Stressing the importance of this view in modern psychiatry, he asserted: "Ever more frequently psychoanalysts report that they are confronted with a new type of neurosis characterized by loss of interest and by lack of initiative. They complain that in such cases conventional psychoanalysis is not effective." In a survey made at the University of Vienna where he teaches he found that 40 per cent of the European students were afflicted with this "existential vacuum," compared with 81 per cent of the American students. "From these percentages we must not draw the conclusion that the existential vacuum is predominantly an American disease, but rather that it is apparently a concomitant of industrialization." He did not, however, explain why the problem of unmeaning was less common among students from highly industrialized countries in Europe.
Dr. Frankl went on to say that "rather than being a 'secondary rationalization' of instinctual drives, the striving to find a meaning in life is a primary motivational force in man." He could not agree, he asserted, with the Freudian thinking that gives primacy to the desire for pleasure. "Logotherapy regards the will to pleasure as a secondary matter," he said during a panel discussion. "Pleasure comes largely as a by-product, not as a result of direct striving—which tends to increase anxiety. This is typically the case in sexual neuroses. We find a forced striving for erection or orgasm, which simply increases the anxiety syndrome. The neurosis feeds on itself."
Picking up this point in conversation with Dr. Frankl, I asked him whether "will to meaning" is the proper term to describe a sound approach to the sexual: "Isn't there also a will to love, which may be sexually directed, and a will to have faith in something?" He agreed, though he gave centrality to the will to meaning. I also challenged his assertion that immortal life would deprive the present of its meaning and significance. "Some people," I suggested, "feel that death deprives life of its meaning. On the other hand, my belief in the eternal life of personal being throws me back completely on the present moment."
"I would put it more strongly than that," the young psychiatrist commented regarding the same suggestion in another context. "When a patient realizes a belief in personal immortality, it creates something like a state of emergency in the present. If 'now' goes on forever, then the only time they have is right now."
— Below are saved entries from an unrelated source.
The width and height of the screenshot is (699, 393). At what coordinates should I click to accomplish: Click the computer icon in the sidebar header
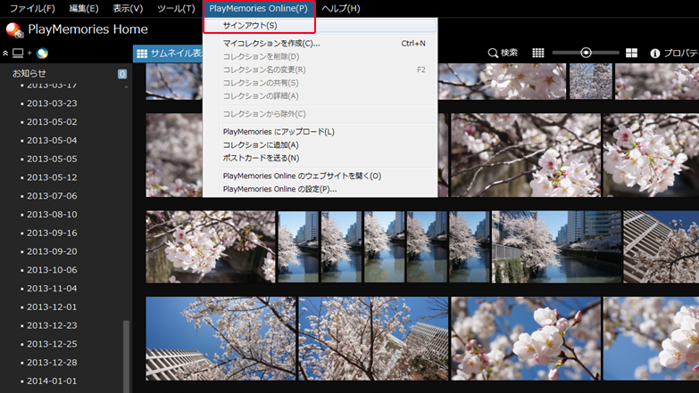point(18,53)
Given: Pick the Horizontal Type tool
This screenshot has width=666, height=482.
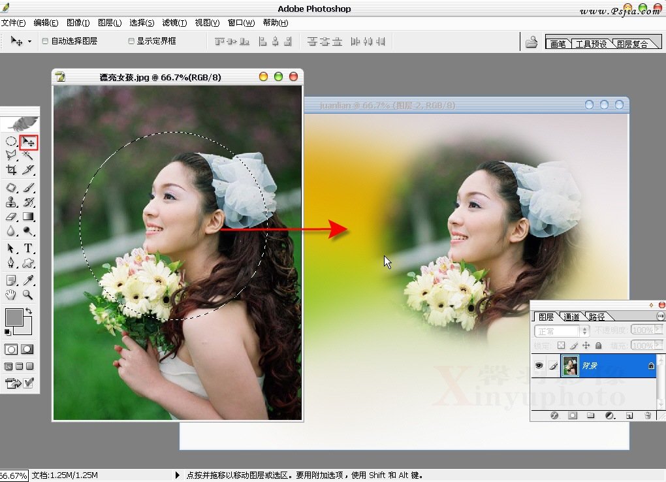Looking at the screenshot, I should pyautogui.click(x=29, y=248).
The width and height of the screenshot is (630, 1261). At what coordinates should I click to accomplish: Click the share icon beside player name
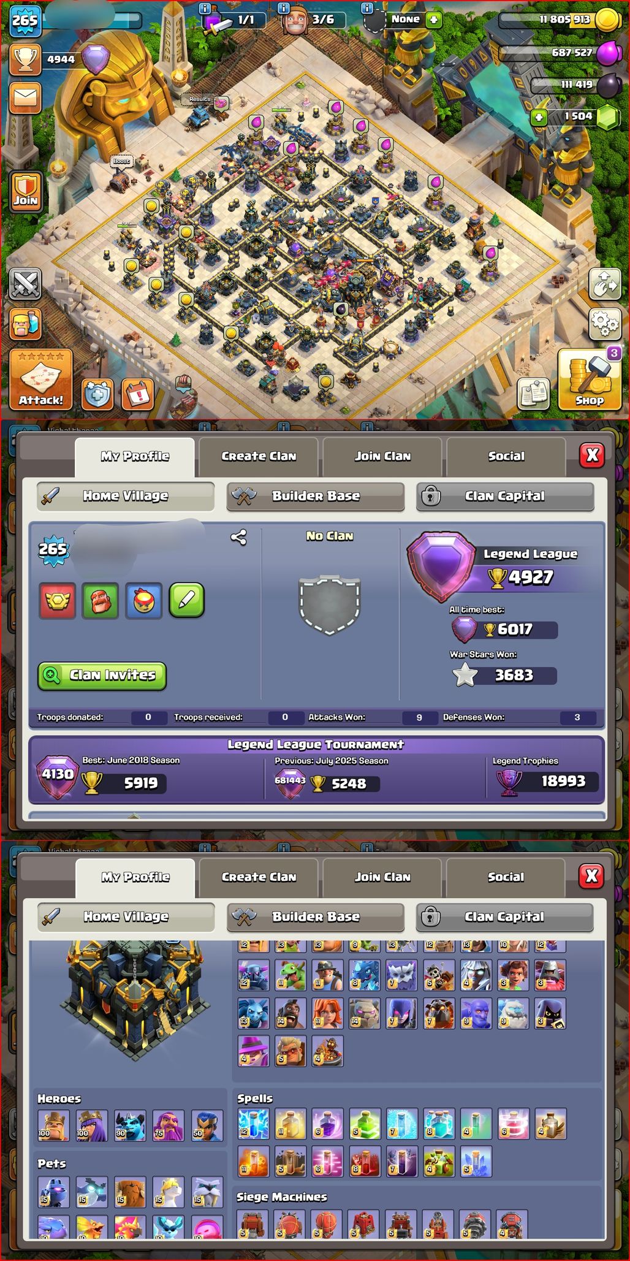(238, 538)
Dr. Frankl affably conceded the point but insisted that "if immortal life does not deprive the present of meaning, then neither does death." I quite readily agreed.
This was the kind of conversation one found repeatedly in the corridors of the Biltmore hotel at the academy's annual meeting. And despite the various objections to Dr. Frankl's emphasis, the stress on life's meaning seemed to provide the major note of the conference.
In a panel dealing with the psychological aspects of confrontation with the prospect of mass death, one psychiatrist took a technical approach in discussing the common reactions of apathy, anxiety and escapism. But he urged that Americans can cope with the problem realistically only if they recover a strong awareness of the meaning and values to be found in life.